On Sat, May 4, 2013 at 9:08 PM, Steven D'Aprano st...@pearwood.info wrote:

 On 05/05/13 13:27, RJ Ewing wrote:

 When I run the following test.py, I get the following error:

 [...]

  If I run the fetch_file function outside of the test, it works fine. Any
 ideas?


 The code you are actually running, and the code you say you are running
 below, are different. Your error message refers to a file
 test_filefetcher.py, not the Test.py you show us. As given, Test.py cannot
 possibly work, since it doesn't define filefetcher. I can only guess that
 this is meant to be the module you are trying to test, but since you don't
 show us what is in that module, I can only guess what it contains.


 More comments below:



  RROR: test_fetch_file (__main__.TestFileFetcher)
 --**--**
 --
 Traceback (most recent call last):
File test_filefetcher.py, line 12, in test_fetch_file
  fetched_file = filefetcher.fetch_file(URL)


 What's filefetcher? I'm guessing its the module you are testing, which is
 consistent with the next line showing the file name filefetcher.py:



 File /Users/rjewing/Documents/**Work/filefetcher.py, line 7, in
 fetch_file
  return urllib2.urlopen(url).read()
File
 /Library/Frameworks/Python.**framework/Versions/2.7/lib/**
 python2.7/urllib2.py,
 line 126, in urlopen
  return _opener.open(url, data, timeout)
File
 /Library/Frameworks/Python.**framework/Versions/2.7/lib/**
 python2.7/urllib2.py,
 line 392, in open
  protocol = req.get_type()
 AttributeError: 'TestFileFetcher' object has no attribute 'get_type'



 Somehow, your test suite, the TestFileFetcher object, is being passed down
 into the urllib2 library.

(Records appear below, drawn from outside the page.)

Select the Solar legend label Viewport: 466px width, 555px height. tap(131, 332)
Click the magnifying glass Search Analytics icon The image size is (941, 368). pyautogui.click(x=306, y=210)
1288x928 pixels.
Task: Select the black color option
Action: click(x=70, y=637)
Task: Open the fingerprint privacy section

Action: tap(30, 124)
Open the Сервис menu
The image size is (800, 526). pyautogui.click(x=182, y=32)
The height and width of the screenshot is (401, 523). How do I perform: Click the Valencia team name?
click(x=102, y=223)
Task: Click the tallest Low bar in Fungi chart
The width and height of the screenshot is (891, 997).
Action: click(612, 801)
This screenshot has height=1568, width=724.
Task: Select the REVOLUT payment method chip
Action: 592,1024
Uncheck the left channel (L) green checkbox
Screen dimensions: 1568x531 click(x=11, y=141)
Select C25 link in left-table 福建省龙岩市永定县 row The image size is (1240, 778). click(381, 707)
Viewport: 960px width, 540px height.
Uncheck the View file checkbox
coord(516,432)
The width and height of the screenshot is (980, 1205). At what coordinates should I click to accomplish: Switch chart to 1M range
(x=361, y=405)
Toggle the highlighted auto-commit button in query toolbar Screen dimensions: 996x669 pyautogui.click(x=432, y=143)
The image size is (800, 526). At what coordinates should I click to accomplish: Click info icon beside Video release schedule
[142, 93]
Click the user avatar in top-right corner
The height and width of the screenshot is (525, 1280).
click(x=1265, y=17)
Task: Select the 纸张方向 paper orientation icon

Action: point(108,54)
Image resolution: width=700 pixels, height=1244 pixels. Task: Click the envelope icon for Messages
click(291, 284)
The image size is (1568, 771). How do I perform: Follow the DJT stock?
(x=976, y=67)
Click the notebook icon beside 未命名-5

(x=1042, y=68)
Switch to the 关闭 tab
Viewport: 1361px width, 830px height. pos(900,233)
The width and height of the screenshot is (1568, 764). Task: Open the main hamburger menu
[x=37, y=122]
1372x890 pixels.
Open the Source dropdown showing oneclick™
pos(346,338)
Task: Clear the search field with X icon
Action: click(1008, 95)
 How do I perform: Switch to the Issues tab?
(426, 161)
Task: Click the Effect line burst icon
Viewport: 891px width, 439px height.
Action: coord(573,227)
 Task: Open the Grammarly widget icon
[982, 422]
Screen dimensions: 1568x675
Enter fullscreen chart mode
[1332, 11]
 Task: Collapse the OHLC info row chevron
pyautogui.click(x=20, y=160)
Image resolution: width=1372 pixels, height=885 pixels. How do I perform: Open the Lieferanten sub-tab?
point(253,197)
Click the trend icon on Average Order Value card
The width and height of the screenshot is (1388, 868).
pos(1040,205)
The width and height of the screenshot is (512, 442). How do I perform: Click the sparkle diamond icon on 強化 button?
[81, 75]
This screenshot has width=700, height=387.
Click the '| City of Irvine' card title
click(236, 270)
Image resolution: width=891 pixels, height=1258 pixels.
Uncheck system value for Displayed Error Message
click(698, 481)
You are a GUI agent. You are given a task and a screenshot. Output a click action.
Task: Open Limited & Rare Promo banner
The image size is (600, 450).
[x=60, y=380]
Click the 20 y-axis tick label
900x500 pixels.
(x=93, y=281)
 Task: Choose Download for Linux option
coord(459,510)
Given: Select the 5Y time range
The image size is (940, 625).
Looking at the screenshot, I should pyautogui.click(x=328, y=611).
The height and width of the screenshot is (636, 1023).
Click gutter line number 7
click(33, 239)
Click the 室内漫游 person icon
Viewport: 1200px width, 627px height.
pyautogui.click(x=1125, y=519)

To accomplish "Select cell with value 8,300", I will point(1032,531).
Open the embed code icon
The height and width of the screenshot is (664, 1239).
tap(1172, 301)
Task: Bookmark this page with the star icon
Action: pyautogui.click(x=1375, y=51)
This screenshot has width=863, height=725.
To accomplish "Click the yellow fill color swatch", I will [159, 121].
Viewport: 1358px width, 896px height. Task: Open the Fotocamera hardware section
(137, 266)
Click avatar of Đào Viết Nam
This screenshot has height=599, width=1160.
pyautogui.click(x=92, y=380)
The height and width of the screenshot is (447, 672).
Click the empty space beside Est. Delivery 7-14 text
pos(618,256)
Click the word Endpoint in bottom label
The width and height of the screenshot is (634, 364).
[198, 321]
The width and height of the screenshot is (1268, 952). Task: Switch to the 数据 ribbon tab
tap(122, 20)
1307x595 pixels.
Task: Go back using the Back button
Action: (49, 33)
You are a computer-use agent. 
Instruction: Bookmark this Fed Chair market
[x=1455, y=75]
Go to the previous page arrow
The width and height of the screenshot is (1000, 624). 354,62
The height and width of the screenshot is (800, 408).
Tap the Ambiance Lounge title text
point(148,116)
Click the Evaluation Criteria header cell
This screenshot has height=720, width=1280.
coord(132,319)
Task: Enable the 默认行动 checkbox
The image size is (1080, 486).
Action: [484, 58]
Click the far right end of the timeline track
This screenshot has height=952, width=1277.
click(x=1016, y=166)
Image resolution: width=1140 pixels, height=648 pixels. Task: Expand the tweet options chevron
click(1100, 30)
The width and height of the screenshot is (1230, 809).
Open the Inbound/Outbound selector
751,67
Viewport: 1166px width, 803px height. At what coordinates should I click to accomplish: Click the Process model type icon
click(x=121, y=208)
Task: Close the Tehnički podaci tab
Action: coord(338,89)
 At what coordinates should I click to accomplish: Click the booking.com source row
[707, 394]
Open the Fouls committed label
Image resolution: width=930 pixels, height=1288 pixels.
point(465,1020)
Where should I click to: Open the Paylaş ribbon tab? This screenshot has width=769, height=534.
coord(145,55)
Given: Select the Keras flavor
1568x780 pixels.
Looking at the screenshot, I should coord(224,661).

I can only guess that somehow url is not an
 actual URL. I suggest you add a line:

 print(url, type(url))

 just before the failing line, and see what it prints.


  --**--**
 --

 Test.py:


 This cannot be the actual test suite you are running, since it cannot run
 as shown. It doesn't import unittest or the module to be tested.



  class TestFileFetcher(unittest.**TestCase):

  def test_fetch_file(URL):
  phrase = 'position = support-intern'

  fetched_file = filefetcher.fetch_file(URL)


 And here's your error! Just as I thought, URL is not what you think it is,
 it is the TestFileFetcher instance.

 Unittest cases do not take arguments. Since they are methods, they are
 always defined with a single argument, conventionally called self,
 representing the instance that the method is called on. So normally you
 would define a method like this:

 def test_fetch_file(self, url):

 which then takes a single *implicit* argument self, provided by Python,
 plus a second *explicit* argument, url. But because this is a test
 method, the unittest framework does not expect to pass an argument to the
 method, so you have to write it like this:

 def test_fetch_file(self):

 and get the url some other way.

 One common way would be to define an attribute on the test, and store the
 URL in that:

 class TestFileFetcher(unittest.**TestCase):
 URL = some_url_goes_here  # FIX THIS

 def test_fetch_file(self):

 phrase = 'position = support-intern'
 fetched_file = filefetcher.fetch_file(self.**URL)
 ...




   unittest.assertIsNone(fetched_**file,
'The file was not fetched correctly')


 This part of the test seems to be wrong to me. It says:

 compare the value of fetched_file to None; if it is None, the test
 passes; if it is some other value, the test fails with error message 'The
 file was not fetched correctly'

 But then you immediately go on to use fetched_file:

   text = filefetcher.add_phrase(**fetched_file)


 but if the above assertIsNone test passed, then fetched_file is None so
 this is equivalent to:

 text = filefetcher.add_phrase(None)


 which surely isn't right?



   unittest.assertNotIn(phrase, text, 'The phrase is not in the
 file')


 This test also appears backwards. You're testing:

 check whether phrase is NOT in text; if it is NOT in, then the test
 passes; otherwise, if it IS in, then fail with an error message 'The phrase
 is not in the file'

 which is clearly wrong. The message should be:

 'The phrase is in the file'


 since your test is checking that it isn't in.